Autor(en) / Beteiligte

• Kim, Bong Jik
• Kim, Ah Reum
• Lee, Chung
• Kim, So Young
• Kim, Nayoung K D
• Chang, Mun Young
• Rhee, Jihye
• Park, Mi-Hyun
• Koo, Soo Kyung
• Kim, Min Young
• Han, Jin Hee
• Oh, Seung-Ha
• Park, Woong-Yang
• Choi, Byung Yoon
• Meyre, David

Titel

Discovery of CDH23 as a Significant Contributor to Progressive Postlingual Sensorineural Hearing Loss in Koreans

Ist Teil von

• PloS one, 2016-10, Vol.11 (10), p.e0165680-e0165680

Ort / Verlag

United States: Public Library of Science

Erscheinungsjahr

2016

Quelle

MEDLINE

Beschreibungen/Notizen

• CDH23 mutations have mostly been associated with prelingual severe-to-profound sensorineural hearing loss (SNHL) in either syndromic or nonsyndromic SNHL (DFNB12). Herein, we demonstrate the contribution of CDH23 mutations to postlingual nonsyndromic SNHL (NS-SNHL). We screened 32 Korean adult probands with postlingual NS-SNHL sporadically or in autosomal recessive fashion using targeted panel or whole exome sequencing. We identified four (12.5%, 4/32) potential postlingual DFNB12 families that segregated the recessive CDH23 variants, qualifying for our criteria along with rapidly progressive SNHL. Three of the four families carried one definite pathogenic CDH23 variant previously known as the prelingual DFNB12 variant in a trans configuration with rare CDH23 variants.

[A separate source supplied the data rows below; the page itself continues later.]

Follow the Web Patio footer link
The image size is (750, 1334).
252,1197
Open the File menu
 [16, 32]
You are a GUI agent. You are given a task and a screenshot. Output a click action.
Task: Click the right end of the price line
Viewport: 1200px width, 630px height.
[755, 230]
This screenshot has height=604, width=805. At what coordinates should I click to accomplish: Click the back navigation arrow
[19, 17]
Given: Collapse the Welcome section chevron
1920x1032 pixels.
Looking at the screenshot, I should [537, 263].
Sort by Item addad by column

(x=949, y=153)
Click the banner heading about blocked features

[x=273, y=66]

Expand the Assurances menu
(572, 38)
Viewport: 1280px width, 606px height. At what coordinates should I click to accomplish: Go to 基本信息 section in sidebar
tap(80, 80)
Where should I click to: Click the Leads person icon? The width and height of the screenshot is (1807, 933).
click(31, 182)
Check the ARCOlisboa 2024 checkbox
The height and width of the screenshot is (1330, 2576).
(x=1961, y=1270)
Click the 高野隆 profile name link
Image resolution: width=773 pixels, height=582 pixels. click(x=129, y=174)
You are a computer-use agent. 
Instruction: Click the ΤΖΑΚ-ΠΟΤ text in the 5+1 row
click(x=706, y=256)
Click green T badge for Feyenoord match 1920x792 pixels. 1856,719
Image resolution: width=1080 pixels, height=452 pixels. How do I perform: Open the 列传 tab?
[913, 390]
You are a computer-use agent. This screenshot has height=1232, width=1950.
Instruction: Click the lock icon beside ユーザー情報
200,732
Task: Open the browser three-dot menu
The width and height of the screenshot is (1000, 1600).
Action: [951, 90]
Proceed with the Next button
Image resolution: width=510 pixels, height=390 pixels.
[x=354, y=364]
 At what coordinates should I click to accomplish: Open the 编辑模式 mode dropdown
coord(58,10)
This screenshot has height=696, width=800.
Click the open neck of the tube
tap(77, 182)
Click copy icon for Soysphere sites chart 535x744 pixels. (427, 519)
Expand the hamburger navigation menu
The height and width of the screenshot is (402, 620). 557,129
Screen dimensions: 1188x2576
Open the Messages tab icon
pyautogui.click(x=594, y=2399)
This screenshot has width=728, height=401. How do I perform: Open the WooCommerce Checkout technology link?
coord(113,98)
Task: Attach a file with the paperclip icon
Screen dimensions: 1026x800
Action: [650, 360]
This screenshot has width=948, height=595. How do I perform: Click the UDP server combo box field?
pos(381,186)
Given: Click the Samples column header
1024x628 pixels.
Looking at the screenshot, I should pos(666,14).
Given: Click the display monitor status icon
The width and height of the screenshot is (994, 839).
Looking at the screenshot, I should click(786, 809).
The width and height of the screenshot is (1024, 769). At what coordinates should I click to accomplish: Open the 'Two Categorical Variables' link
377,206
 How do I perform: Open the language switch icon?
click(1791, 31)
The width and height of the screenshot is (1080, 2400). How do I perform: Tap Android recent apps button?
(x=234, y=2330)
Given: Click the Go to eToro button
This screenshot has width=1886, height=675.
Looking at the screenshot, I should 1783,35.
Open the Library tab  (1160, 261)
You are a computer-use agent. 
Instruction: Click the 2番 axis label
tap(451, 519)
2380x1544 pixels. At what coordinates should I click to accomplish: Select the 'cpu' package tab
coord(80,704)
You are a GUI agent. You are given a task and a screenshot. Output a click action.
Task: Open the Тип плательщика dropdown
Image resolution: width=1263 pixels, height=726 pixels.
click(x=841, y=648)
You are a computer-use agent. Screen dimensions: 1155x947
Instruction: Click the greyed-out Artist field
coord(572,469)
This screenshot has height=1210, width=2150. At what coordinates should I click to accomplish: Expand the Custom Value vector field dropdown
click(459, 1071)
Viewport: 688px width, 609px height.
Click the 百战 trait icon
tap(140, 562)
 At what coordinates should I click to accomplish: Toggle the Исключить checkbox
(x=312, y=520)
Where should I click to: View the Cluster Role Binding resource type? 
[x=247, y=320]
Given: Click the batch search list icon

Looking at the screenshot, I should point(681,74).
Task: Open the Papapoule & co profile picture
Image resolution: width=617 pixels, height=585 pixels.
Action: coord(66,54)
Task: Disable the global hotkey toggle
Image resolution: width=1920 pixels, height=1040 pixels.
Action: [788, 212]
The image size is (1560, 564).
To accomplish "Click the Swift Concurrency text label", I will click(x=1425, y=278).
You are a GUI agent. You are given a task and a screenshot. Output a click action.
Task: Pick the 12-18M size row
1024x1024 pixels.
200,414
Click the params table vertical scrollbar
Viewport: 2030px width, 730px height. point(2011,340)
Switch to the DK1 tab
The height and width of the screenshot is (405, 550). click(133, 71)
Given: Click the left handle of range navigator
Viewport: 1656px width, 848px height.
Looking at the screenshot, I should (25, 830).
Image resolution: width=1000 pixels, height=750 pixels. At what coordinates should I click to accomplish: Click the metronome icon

To determine the contribution of rare CDH23 variants to the postlingual NS-SNHL, we checked the minor allele frequency (MAF) of CDH23 variants detected from our postlingual NS-SNHL cohort and prelingual NS-SNHL cohort, among the 2040 normal control chromosomes. The allele frequency of these CDH23 variants in our postlingual cohort was 12.5%, which was significantly higher than that of the 2040 control chromosomes (5.53%), confirming the contribution of these rare CDH23 variants to postlingual NS-SNHL. Furthermore, MAF of rare CDH23 variants from the postlingual NS-SNHL group was significantly higher than that from the prelingual NS-SNHL group. This study demonstrates an important contribution of CDH23 mutations to poslingual NS-SNHL and shows that the phenotypic spectrum of DFNB12 can be broadened even into the presbycusis, depending on the pathogenic potential of variants. We also propose that pathogenic potential of CDH23 variants and the clinical fate of DFNB12 may be predicted by MAF.